The source said a mangled car was found at the scene with human remains inside. Security sources had said earlier the blast was caused by a roadside bomb detonated by remote control.

Earlier, Spain's defence minister said two Spanish and three Colombian peacekeepers, all serving in the Spanish army, had been killed in the blast. Earlier Lebanese security sources had said five Spaniards were killed.

The attack hit two UN vehicles near the southern town of Khiyam. Witnesses said ammunition in a troop carrier had exploded after the initial blast. Two soldiers on top of the vehicle were blown dozens of metres into a field. Two of those who died inside were burnt beyond recognition.
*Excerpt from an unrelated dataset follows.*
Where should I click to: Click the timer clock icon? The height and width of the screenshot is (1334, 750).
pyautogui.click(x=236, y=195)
There was no immediate claim for the attack, which occurred just hours after Lebanese troops killed seven Islamist militants in a raid on a block of flats in the northern city of Tripoli.
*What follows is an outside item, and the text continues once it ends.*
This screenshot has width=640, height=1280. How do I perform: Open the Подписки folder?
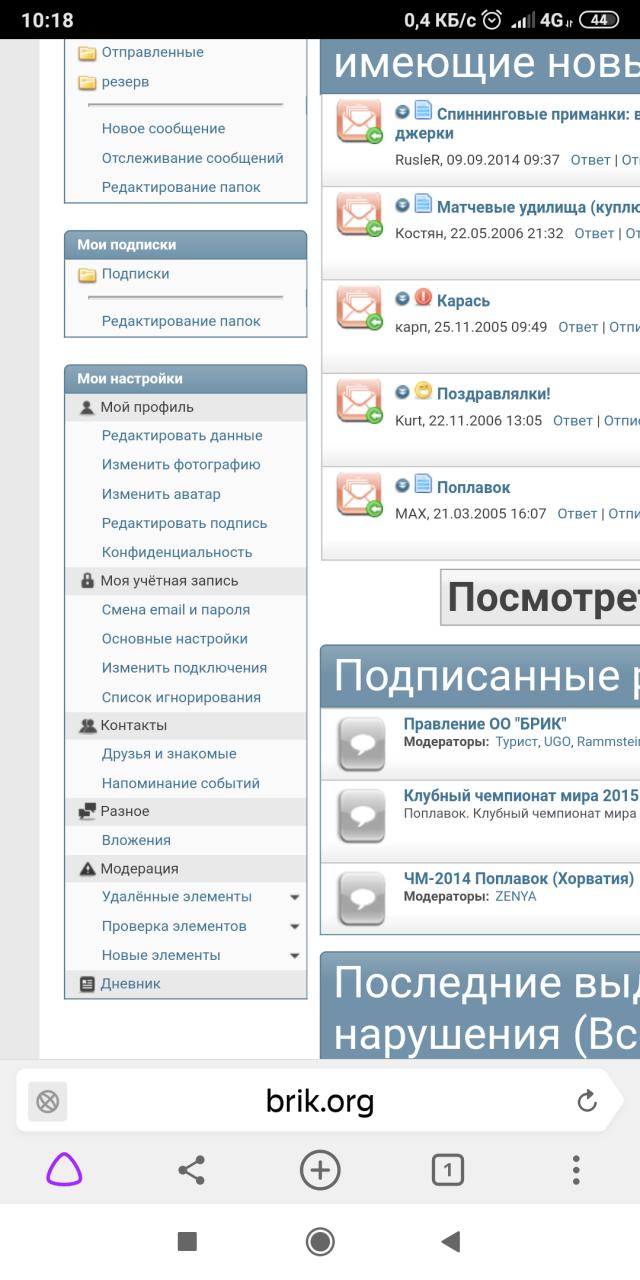(135, 274)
A spokesman for Fatah Al Islam, an Al Qaida-inspired group, which has been battling Lebanese troops in a Palestinian refugee camp near Tripoli for the past five weeks, accused Unifil on June 2 of bombarding the camp. Unifil denied it.

A few days later, a small bomb was found and defused in Tyre, near a beach resort frequented by Unifil personnel.
Unifil gone on higher alert after the Nahr Al Bared fighting began.

Blast walls were erected around the building housing United Nations agencies in downtown Beirut.

Last Sunday two rockets fired from south Lebanon landed in Israel, causing no casualties. Hezbollah denied involvement.
Unifil's previous commander said this year that Islamist militants were his biggest security worry.

The Hezbollah group, which has had no visible armed presence in the south since the July-August 2006 war, denounced what it called an attack aimed at destabilising the country, saying it "hurts the people of the south and of Lebanon".

Lebanese politicians flocked to condemn the bombing, which Sa'ad Al Hariri, leader of the coalition, described as "a grave terrorist attack".

Prime Minister Fouad Siniora called his Spanish counterpart to decry the bombing, which he said would "only increase the Lebanese government's determination to implement (UN Security Council) resolution 1701 literally and step up cooperation between the Lebanese army and Unifil".

Resolution 1701 halted hostilities in the Israel-Hezbollah war and mandated the deployment of an expanded Unifil.

In Paris, US Secretary of State Condoleezza Rice joined French Foreign Minister Bernard Kouchner in denouncing the attack on the Spanish UN soldiers. "I join you in absolutely condemning any attack that was launched against them," she said.

Spain has 1,100 troops serving in the Unifil force which patrols the south and Lebanese coastal waters.

Unifil has suffered 260 fatalities since it was set up after an Israeli invasion in 1978. The dead include 250 troops, two military observers, four international and four local staff.